I shall try to remember to check if Windows has similar SMART logging anywhere, given that the drive in question is purely for my Windows 10 install (it's the C: drive). Linux is only concerned with it due to mounting, using ntfs-3g, in case I need to check something in there. fstab for it: UUID=<uuid> /Win10-C ntfs-3g rw,exec,user,noatime,uid=athan,gid=athan,umask=02,nofail 0 0
So, it turns out that the best way to get full SMART information in Windows 10 is ... to install smartmontools for Windows. Doing so and running `smartctrl -x <nvme drive>` there shows another +3 to the "Error Information Log Entries" count. At this stage it *could* be that every reboot causes this, or it could be that both boot-up and reboot in Linux causes it. I'll investigate further. And, yes, it's entirely possible that this is just a misfeature of the drive, or actual indication of problems with my unit.
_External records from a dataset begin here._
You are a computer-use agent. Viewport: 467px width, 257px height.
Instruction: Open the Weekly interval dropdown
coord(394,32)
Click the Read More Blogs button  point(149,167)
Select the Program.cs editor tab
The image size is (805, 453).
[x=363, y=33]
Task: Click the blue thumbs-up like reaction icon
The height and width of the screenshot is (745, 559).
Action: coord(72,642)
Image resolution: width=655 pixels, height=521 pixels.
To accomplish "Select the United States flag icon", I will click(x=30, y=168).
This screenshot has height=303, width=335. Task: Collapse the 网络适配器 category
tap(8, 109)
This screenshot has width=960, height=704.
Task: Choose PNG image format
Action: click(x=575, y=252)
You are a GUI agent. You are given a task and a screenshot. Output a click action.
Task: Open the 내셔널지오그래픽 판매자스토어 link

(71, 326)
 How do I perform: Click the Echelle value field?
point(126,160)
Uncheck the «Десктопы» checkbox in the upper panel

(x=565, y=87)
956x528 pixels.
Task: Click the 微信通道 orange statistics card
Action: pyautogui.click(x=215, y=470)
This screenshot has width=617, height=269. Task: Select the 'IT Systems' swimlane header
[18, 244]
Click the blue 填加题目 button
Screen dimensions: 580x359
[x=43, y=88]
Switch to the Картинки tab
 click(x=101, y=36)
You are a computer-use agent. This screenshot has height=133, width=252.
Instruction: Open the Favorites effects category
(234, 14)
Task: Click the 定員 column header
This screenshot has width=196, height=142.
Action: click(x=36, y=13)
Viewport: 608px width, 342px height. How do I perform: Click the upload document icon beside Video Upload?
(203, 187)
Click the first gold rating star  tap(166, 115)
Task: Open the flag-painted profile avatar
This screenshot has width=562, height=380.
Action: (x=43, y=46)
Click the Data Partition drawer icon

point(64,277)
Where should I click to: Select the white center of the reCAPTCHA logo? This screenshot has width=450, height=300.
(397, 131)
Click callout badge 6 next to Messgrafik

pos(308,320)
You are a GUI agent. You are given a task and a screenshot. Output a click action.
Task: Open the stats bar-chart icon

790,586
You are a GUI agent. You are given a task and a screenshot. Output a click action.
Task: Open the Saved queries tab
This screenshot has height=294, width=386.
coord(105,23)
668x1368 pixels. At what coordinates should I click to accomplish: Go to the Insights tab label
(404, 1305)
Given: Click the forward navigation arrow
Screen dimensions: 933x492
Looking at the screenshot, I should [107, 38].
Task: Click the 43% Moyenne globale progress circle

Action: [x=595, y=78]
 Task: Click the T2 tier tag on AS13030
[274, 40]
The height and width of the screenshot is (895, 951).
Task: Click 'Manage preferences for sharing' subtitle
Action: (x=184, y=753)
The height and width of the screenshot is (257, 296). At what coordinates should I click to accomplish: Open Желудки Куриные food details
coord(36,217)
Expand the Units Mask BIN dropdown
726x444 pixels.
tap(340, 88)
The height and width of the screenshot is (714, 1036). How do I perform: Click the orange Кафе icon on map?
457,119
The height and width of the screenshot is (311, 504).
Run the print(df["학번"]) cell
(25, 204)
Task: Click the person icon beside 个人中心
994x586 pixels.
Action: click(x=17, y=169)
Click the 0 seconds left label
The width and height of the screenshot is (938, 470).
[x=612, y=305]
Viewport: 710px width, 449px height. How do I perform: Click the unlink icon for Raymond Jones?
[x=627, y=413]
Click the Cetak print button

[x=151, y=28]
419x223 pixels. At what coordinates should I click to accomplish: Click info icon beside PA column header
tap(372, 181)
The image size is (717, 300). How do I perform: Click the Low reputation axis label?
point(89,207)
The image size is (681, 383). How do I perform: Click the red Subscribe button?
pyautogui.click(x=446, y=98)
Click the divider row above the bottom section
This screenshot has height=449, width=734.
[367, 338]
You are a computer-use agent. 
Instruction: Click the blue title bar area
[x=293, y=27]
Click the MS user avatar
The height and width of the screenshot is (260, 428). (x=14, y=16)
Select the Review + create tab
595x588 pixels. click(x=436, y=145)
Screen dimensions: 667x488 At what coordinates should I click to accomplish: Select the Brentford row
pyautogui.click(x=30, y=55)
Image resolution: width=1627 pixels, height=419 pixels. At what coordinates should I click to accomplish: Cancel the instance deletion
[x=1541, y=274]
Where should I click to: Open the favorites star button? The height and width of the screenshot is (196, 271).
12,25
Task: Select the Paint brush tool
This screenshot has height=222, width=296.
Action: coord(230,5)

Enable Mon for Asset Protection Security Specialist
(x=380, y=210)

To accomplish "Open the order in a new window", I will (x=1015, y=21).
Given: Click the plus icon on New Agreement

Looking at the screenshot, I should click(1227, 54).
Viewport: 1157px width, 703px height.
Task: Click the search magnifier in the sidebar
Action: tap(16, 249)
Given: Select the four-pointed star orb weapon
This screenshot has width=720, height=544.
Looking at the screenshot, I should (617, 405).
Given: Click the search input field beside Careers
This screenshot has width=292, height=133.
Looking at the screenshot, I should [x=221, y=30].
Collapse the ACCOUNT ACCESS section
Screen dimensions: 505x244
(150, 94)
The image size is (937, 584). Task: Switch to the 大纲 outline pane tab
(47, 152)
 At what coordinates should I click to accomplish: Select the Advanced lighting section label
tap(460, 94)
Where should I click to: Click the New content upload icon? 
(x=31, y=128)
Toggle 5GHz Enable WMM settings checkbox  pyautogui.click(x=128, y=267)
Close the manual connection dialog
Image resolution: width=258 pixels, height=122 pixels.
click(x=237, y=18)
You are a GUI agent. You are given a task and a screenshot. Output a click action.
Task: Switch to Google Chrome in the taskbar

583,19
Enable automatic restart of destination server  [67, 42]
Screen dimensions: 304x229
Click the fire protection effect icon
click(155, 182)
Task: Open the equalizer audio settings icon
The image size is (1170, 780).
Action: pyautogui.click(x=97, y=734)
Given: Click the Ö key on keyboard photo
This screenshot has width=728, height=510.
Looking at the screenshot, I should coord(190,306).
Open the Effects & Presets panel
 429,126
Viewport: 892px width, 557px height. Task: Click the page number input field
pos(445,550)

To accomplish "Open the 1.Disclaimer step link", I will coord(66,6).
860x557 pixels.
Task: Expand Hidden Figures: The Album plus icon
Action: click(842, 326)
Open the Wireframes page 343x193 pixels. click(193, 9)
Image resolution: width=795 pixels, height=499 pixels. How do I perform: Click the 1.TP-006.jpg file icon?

The nvme specification is not very consistent on how to identify what features the controller supports, so in some cases the driver just has to try it and see if it worked. The log entries are likely harmless driver initiated admin commands (SqId 0) checking if a particular feature is supported. The SSD doesn't *need* to log an error entry for such commands as it has no impact on media health (which is what SMART is supposed to care about), but it is allowed to save the error if it wants. I personally find these types of errors to be less than useless.
Indeed, the three showing up in Windows 10 are: Error Information (NVMe Log 0x01, 16 of 64 entries) Num ErrCount SQId CmdId Status PELoc LBA NSID VS 0 2485 0 0x0089 0x4212 0x028 0 - - 1 2484 0 0x001d 0x4212 0x028 0 - - 2 2483 0 0x0002 0x4004 0x028 0 0 - In Linux that section of `smartctl -x <device>` output was empty. In my case you can blame the Debian buster->bullseye upgrade for suddenly highlighting these. Either it upgraded smartmontools to a version that sends the alert emails and/or the different kernel version has tickled something. All the rest of the SMART output suggests there's no issues with the drive health, so I'll just ignore those specific emails. Thanks.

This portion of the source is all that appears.